Are you planning to split PD? Then change from 3 PD, 2 TiDB, 3 TiKV to two sets of 1 PD, 1 TiDB, 1 TiKV?

translator_bot · June 22, 2024, 1:12pm

| username: TiDBer_jYQINSnf | Original post link

What you’re describing is a network partition scenario. The purpose of having 3 replicas on the TiKV side is to handle this issue. No matter how the network is partitioned, one side will have 1 replica and the other side will have 2 replicas.

On the side with 1 replica, data cannot be committed because it cannot be confirmed by other nodes during writes. The side with 2 replicas can commit data normally. Therefore, only the side with 2 replicas can provide normal service.

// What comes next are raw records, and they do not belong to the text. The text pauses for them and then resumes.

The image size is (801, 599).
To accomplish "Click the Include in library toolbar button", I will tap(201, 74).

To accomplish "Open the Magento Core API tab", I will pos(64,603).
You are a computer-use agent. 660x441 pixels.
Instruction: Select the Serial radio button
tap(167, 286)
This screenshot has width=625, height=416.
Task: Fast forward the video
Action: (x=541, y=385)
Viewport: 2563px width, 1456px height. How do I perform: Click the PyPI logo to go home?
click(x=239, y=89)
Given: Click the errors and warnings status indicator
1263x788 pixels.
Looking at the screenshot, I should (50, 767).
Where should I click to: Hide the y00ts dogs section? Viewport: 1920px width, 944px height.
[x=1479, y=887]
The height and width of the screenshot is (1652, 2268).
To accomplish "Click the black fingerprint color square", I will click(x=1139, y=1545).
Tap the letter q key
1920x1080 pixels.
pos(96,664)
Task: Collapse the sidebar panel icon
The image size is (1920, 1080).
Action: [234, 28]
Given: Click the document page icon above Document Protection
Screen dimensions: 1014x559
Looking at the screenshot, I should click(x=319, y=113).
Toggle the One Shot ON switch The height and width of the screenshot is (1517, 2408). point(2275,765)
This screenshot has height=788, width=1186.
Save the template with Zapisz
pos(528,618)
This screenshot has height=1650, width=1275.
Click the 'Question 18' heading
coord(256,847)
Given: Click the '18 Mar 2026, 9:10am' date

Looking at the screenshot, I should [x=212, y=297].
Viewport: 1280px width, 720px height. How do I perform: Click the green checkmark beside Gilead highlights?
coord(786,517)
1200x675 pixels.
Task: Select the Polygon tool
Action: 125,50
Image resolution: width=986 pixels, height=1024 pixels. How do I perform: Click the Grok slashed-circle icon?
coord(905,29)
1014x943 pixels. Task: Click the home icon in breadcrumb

If the side with 1 replica could write data, it would be rolled back according to the Raft protocol once the network is restored.

The Raft protocol is designed to handle this situation. It is not possible to have both sides provide service simultaneously. At least with the current TiKV architecture, this cannot be achieved.

translator_bot · June 22, 2024, 1:12pm

| username: Kongdom | Original post link

If the minority side redeploys a set of tiup to manage, and the configuration file only includes the nodes of the minority side, will this trick the cluster into successfully starting?

translator_bot · June 22, 2024, 1:12pm

| username: TiDBer_jYQINSnf | Original post link

TiKV has a local raft CF, which records the local state of the region, including the number of replicas for each region, who the peers are, and the store ID corresponding to each peer. Can’t fool me

translator_bot · June 22, 2024, 1:12pm

| username: TiDBer_2i1SqvUB | Original post link

Thank you for the reminder; here’s the situation: currently, we want to deploy TiDB across multiple cross-domain data centers, which increases the likelihood of network failures. Suppose there are originally seven PD nodes, and a network partition results in two smaller clusters, with 4 and 3 PD nodes respectively. The cluster with 4 PD nodes will provide external services. Will the cluster with 3 PD nodes have the possibility of re-electing a leader node since it is isolated from the other cluster? Should we reset the total number of PD nodes?

translator_bot · June 22, 2024, 1:12pm

| username: TiDBer_2i1SqvUB | Original post link

Then can we use the original tiup to add a new tikv node on the minority side, increase the number of region replicas, let the minority side re-elect, and update the local raft cf?

translator_bot · June 22, 2024, 1:12pm

| username: TiDBer_jYQINSnf | Original post link

The newly added TiKV has no regions, so peers need to be added. The task of adding peers is assigned by PD to the leader TiKV. If the minority regions cannot elect a leader, they naturally cannot receive the add peer command issued by PD. Therefore, replicas cannot be added, and the newly added empty TiKV will remain empty. Replicas cannot be supplemented.

The above explanation is based on the logic without modifying the code. If the code is modified, anything is possible, and it can be implemented in any way desired.

translator_bot · June 22, 2024, 1:12pm

| username: xingzhenxiang | Original post link

A worm can still live if you cut it in half, haha.

translator_bot · June 22, 2024, 1:12pm

| username: TiDBer_2i1SqvUB | Original post link

Alright, thank you very much; my topic is the combination of computing power network and TiDB. Since the computing power network is composed of multiple data centers and the network has a significant impact, I want to achieve that each partition can provide services after network partitioning. Then, after the network is restored, I want to see if it is possible to achieve eventual data consistency.

translator_bot · June 22, 2024, 1:12pm

| username: xingzhenxiang | Original post link

I have conducted a network cable disconnection test. When most nodes have issues, the cluster becomes unavailable. However, once all the network cables are plugged back in, the cluster becomes available again.